What is required: Write out the following listing's lines from the one with "Expand the JRE" to the one with "Task: Click the empty inbox No Data icon", exactly, with both included and no others.

Source data:
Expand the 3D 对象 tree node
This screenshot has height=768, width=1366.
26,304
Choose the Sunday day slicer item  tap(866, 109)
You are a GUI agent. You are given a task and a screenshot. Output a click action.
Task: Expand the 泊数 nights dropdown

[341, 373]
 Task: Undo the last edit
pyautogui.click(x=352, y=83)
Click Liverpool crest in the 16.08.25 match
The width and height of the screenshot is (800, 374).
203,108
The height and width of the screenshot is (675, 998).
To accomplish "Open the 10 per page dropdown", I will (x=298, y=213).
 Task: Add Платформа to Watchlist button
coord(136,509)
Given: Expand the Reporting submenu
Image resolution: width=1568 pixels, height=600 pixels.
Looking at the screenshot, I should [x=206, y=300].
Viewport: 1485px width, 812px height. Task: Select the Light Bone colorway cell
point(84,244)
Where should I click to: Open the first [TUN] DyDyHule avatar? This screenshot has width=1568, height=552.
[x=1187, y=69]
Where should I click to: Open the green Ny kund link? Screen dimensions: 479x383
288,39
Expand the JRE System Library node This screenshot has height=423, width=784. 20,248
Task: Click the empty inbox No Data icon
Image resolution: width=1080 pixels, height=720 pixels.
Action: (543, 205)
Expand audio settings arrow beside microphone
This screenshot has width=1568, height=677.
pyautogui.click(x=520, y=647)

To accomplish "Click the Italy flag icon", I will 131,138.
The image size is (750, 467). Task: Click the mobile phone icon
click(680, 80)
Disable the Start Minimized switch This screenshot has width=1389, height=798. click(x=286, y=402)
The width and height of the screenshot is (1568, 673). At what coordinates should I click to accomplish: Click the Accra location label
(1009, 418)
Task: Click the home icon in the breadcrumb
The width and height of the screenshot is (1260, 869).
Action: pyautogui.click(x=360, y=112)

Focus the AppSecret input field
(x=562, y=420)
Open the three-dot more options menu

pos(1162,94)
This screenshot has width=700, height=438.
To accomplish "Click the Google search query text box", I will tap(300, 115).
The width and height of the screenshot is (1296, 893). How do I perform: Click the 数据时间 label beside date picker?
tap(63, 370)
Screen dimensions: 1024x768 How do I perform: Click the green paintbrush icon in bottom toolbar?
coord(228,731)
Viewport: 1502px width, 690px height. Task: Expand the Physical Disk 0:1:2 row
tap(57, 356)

Expected output:
Expand the JRE System Library node This screenshot has height=423, width=784. 20,248
Task: Click the empty inbox No Data icon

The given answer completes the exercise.